Building on that work, astrophysicist Lilly Kormann of the University of Vienna and colleagues examined a 3-D map of interstellar dust within some 50 million square light-years of the sun. The map was created using data from the Gaia spacecraft and published in 2024. Within that dust, “you see by eye some large-scale structures,” Kormann says. But she didn’t know exactly what they were.
Kormann turned the dust map into one showing the density of hydrogen, which fills up most of the space between stars. Searching for denser regions revealed 40 small clouds whose locations and orientations hinted that some were connected. After linking them up, the team identified seven long superclouds — including the Radcliffe Wave and a previously found one called the Split — lying nearly parallel to each other along the disk of the galaxy. All but the Split zigzag up and down, showing the shape is a common feature.

The seven superclouds range in length from about 3,000 light-years to 8,000 light-years and have masses roughly 800,000 to 3.5 million times that of the sun, making them our largest neighbors. They’re probably even bigger than that, Kormann says, since the calculations were confined to the map’s boundaries, and the huge strings of gas may extend beyond the edges.
Moreover, most of the known nearby stellar nurseries reside within the superclouds, particularly along their central axes.
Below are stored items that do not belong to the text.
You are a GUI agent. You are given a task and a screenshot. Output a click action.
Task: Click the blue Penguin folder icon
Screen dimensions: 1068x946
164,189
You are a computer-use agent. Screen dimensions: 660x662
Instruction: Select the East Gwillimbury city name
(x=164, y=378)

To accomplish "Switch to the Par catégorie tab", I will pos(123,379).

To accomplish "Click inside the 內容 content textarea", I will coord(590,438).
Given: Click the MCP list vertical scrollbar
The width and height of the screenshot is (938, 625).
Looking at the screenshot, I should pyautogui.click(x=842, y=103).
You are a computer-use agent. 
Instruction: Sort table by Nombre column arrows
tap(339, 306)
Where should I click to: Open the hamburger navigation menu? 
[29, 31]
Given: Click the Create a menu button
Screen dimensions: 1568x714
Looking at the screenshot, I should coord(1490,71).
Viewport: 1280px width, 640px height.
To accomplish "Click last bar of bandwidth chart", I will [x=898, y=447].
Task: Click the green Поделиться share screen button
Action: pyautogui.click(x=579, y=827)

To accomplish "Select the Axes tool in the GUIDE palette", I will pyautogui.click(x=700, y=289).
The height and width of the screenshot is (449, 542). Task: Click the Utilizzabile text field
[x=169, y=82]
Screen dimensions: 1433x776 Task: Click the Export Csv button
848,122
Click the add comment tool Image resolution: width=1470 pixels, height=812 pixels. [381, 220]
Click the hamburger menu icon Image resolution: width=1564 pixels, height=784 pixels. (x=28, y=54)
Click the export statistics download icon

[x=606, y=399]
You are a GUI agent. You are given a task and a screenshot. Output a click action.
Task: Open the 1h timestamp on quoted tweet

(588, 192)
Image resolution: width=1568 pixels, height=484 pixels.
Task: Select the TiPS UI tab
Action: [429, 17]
The arrangement suggests that superclouds are the “mothers” of smaller, denser clouds that collapse and produce stars, says astrophysicist João Alves of the University of Vienna.
Alves, Kormann and their colleagues are still figuring out why the superclouds weave up and down, how they spur star-birthing clouds and how they regulate their average densities — which match one another, despite inconsistencies along their lengths. “It’s just opening a lot of doors,” Alves says.
Elmegreen agrees. “This is just the beginning,” he says. The new catalog of superclouds and their features provides “tantalizing evidence that there’s a huge picture waiting to be discovered.”